■ EXTRAIT:
- - -

Au bas du bourg, se dresse l’enveloppe haute, vaste et massive de l’église Saint-Martial, classée au titre des Monuments Historiques. L’édifice, qui englobe les vestiges de l’église romane primitive (il en subsiste plusieurs colonnes et chapiteaux), a été reconstruit massivement au XIIIe siècle, puis fortifié au début de la guerre de Cent Ans (1356), adossé et intégré aux remparts. En effet, au sommet de la nef et du chœur de l’église a été percé un couloir de circulation défensive (gaine) qui repose sur une couronne de mâchicoulis composés d’arcs bandés entre les contreforts. Au milieu de ces arcs sont aménagés de petits assommoirs qui permettaient de contrôler la base des murs, d’effectuer des tirs plongeant à l’aide d’un arc ou d’une arbalète, et de projeter des pierres qui étaient montées dans les combles et chargées à dos d’homme. Ce dispositif de gaine et de mâchicoulis sur arcs, assez remarquable en raison de ses proportions et de la qualité de sa mise en œuvre, fort précoce à Rieupeyroux, équipait un certain nombre de châteaux forts dès le XIIIe siècle ou le début du suivant.

- - -

■ DONNÉES FOURNIES:
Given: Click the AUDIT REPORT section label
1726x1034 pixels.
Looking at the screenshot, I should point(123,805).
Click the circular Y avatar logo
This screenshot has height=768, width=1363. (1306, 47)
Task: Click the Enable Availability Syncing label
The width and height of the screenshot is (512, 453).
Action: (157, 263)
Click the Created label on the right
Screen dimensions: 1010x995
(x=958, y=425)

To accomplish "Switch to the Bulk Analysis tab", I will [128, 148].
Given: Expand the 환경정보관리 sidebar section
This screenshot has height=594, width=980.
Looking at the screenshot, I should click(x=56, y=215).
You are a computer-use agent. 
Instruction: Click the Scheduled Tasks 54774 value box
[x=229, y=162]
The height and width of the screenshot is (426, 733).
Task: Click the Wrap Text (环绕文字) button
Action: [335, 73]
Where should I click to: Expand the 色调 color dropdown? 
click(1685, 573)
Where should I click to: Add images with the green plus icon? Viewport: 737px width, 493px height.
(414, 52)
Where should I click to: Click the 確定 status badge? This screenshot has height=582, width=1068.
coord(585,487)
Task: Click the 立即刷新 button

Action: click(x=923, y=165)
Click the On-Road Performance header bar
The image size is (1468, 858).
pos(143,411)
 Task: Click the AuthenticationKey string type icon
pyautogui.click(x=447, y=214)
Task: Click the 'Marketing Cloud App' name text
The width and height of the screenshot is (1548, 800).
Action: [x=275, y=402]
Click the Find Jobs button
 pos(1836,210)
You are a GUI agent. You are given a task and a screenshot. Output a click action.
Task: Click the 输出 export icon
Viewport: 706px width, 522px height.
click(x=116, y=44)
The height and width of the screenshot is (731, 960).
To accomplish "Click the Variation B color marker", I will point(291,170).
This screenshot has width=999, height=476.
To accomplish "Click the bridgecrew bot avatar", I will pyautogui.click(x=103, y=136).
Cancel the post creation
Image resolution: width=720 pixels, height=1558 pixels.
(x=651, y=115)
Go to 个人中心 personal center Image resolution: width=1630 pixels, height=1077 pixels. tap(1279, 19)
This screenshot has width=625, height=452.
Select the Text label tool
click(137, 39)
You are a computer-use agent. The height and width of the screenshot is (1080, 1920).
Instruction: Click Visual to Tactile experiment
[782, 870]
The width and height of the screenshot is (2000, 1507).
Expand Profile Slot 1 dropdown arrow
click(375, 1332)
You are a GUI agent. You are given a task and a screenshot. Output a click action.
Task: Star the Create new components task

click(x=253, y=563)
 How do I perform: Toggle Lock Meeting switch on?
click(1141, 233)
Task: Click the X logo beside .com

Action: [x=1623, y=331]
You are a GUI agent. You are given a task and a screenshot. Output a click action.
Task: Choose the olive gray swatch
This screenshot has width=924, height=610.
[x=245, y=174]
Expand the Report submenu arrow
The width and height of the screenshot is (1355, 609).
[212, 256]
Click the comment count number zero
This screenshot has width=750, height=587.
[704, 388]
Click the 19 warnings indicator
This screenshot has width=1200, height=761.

- - -

■ EXERCICE ÉCRIT: Selon l'extrait consacré à l'église Saint-Martial, en quelle année l'édifice a-t-il été fortifié ?

■ SOLUTION RÉDIGÉE: En 1356, au début de la guerre de Cent Ans.